[alsa-devel] [PATCH 2/4] ASoC: s3c64xx/smartq: use dynamic registration
Alexandre Courbot
gnurou at gmail.com
Tue Jul 15 00:36:20 PDT 2014
On Tue, Jul 15, 2014 at 4:19 PM, Arnd Bergmann <arnd at arndb.de> wrote:
> On Monday 14 July 2014 19:36:24 Mark Brown wrote:
>> On Mon, Jul 14, 2014 at 08:23:55PM +0200, Arnd Bergmann wrote:
>> > On Monday 14 July 2014 18:18:12 Lars-Peter Clausen wrote:
>>
>> > > Yes. But now that you say it the gpiod_direction_output() call is missing
>> > > from this patch.
>>
>> > I'm lost now. The GPIO_ACTIVE_HIGH I added comes from Documentation/gpio/board.txt
>> > and as Linus Walleij explained to me the other day, the lookup is supposed
>> > to replace devm_gpio_request_one(), which in turn replaced both the
>> > gpio_request and the gpio_direction_output(). Do I need to put the
>> > gpiod_direction_output() back or is there another interface for that when
>> > registering the board gpios?
>>
>> Indeed. If you *do* need an explicit _output() then that sounds to me
>> like we either need a gpiod_get_one() or an extension to the table,
>> looking at the code it seems like this is indeed the case. We can set
>> if the GPIO is active high/low, or open source/drain but there's no flag
>> for the initial state.
>
> (adding Alexandre and the gpio list)
>
> GPIO people: any guidance on how a board file should set a gpio to
> output/default-high in a GPIO_LOOKUP() table to replace a
> devm_gpio_request_one() call in a device driver with devm_gpiod_get()?
> Do we need to add an interface extension to do this, e.g. passing
> GPIOF_OUT_INIT_HIGH as the flags rather than GPIO_ACTIVE_HIGH?
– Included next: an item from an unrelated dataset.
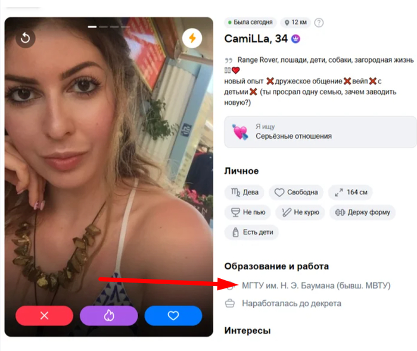Click the Была сегодня status chip
This screenshot has width=417, height=351.
click(250, 23)
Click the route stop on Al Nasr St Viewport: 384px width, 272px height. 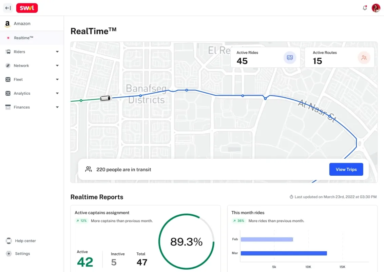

The way I see it, GPIO mappings (whether they are done using the
lookup tables, DT, or ACPI) should only care about details that are
relevant to the device layout and that should be abstracted to the
driver (e.g. whether the GPIO is active low or open drain) so drivers
do not need to check X conditions every time they want to drive the
GPIO.
Direction and initial value, on the other hand, are clearly properties
that ought to be set by the driver itself. Thus my expectation here
would be that the driver sets the GPIO direction and initial value as
soon as it gets it using gpiod_direction_output(). In other words,
there is no replacement for gpio_request_one() with the gpiod
interface. Is there any use-case that cannot be covered by calling
gpiod_direction_output() right after gpiod_get()? AFAICT this is what
gpio_request_one() was doing anyway.